Why would my mom have the originals? Aren’t CD’s turned in when they’re cashed? Much like a check?
I’ve never needed to turn in anything to close or renew a CD. The last one that came due, I didn’t even have to go to the bank. I just asked them to deposit it into my checking account.
I thought the paper copies were just a receipt. Are there still ‘bearer bonds’? I thought they were eliminated because they could be used to avoid taxes, launder money, and also be easily forged.
BTW, if the CDs hadn’t already been cashed in, shouldn’t they have been added to the estate? In other words, wasn’t the right thing to give them to the lawyer?
The CD’s were in both names. My mom and me. Same as the checking account.
One was from 2011 and the other 2015? The largest was cashed in about the time mom bought her small 1200 sq ft retirement home. It took 3 years to sell the bigger place and a lot of money was tied up in it.
She used to routinely keep ready cash in CDs. Buy more when they matured. But she stopped in her later years. She didn’t follow her stock investments or look for high interest CD’s any more.
Oh well. I was briefly excited at a possible windfall. It took a trip to the bank to find out otherwise.

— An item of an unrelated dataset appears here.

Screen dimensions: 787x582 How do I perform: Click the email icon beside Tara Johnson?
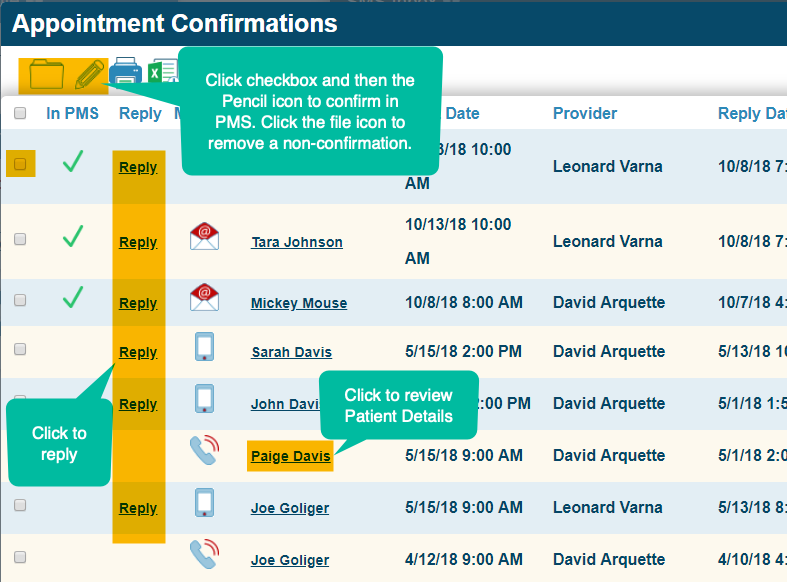point(205,239)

Cd’s used to be (like 1970s) more like a bond. You had a certificate that was really a valuable piece of paper that you turned in to redeem for cash or to renew for another term. Kinda like savings bonds used to be.
Ever since maybe the 1980s(?) they’ve been just another kind of account at the bank. Those papers your Mom saved were in effect a deposit receipt for her opening those two accounts. All the rest of the history of those accounts would have been in her monthly statements while the accounts were live, and the statement9s) of the month(s) she redeemed them.
My mother chases interest rates for her CDs as well. She even goes as far as to ask bank tellers if they’ll match the interest rate being offered by another bank or credit union. (Surprisingly, they did, though the size of the account helped.)
In the old days (1960’s and 70’s) CDs had an actual paper Certificate that was an important part of the account. When you bought a CD, the bank sent you that Certificate, and you turned it back in when you cashed out the CD. But the bank also had records of this, and if the actual Certificate was lost, they could give you the cash based on their records, and various sworn documents you had to sign & notarize. (I had to do this once when I became Treasurer for an organization, and they had CDs from the 1950’s where the Certificates were lost, and the previous Treasurers were dead. Took a fair amount of paperwork, even a formal resolution by the Board of the organization. Also had some War Bonds from the 1940’s, but there I found the actual bonds.)
Toward the end of the 1970’s, a CD became more of a certified receipt for the account held at the bank, and if you could give the bank the numbers off the Certificate (and you were the recorded owner, and were transferring the cash into an account under the same name), they would cash it without requiring the actual Certificate. 10 days after the transaction was completed, they would send you a notice that the CD was terminated and that you could destroy the Certificate.
Now I think it’s even simpler. Works much like a regular account, mostly done online, just with specific deposit amounts and designated time periods at a specified interest rate.